I played keys when I first started working in pits, and I was always expected to do my own programming for them. Music directors would give me feedback on my patches like they gave string players on their bowings: they didn’t plan them in advance, and they gave notes when they wanted an adjustment made.
I never thought twice about it until I heard of music directors programming all of a show’s key books by themselves. Thanks to the social groups (Facebook, Linkedin and Twitter), we can now all see if our experience reflects the majority’s experience. This is why I believe it has been so helpful that in the past few years, we’ve all joined forces into such a great community, rather than stay isolated.
I believe that programming all key books is a topic that we need to discuss as a group, because once most of us do one thing, it becomes the expectation for everyone, with little room for individual preferences. Of course, this issue mainly relates to community and regional theatre, since at the Broadway level, the task is given to synth programmers.

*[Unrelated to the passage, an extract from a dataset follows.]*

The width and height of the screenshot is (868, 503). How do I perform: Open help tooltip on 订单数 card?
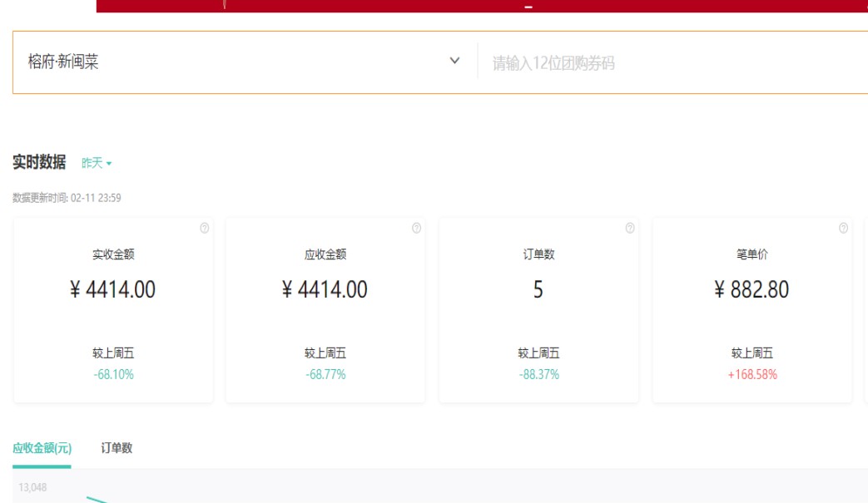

Understanding how hard it is for theatres to keep their doors open, we try to accept any amount they’re able to pay us, even when it means putting our best interest aside. To count the hours we put in doesn’t seem ethically right. But because we often get paid a stipend, that amount of hours is what determines how much we actually get paid. The more we add onto our load, the less we make. There’s always more we can do, so where to draw the line? By programming keys, are we forging the path to doing even more, like creating guitar sounds? After all, a guitarist’s choices of tones and settings are as important as are the ones for keyboardists.
At the same time, it can be worth it to program all key books. By doing everything ourselves, we have more control over the final result. Patches can be picked with the right attack for each section, the best lead chosen, and the right organ tone set. When sound effects come from the keys, no one better than the music director knows which patch perfectly matches the action on stage. We can make sure that when certain samples are indicated to be in more than one keyboard, they all sound exactly the same. Who knows if all key players are able to split a keyboard, put a harp arpeggio in a one single key, or assign a foot pedal for patch switches?
I think that as a community, we need to look at the pros and cons of this, and understand that what we decide to do on the job right now will influence the next generations of music directors.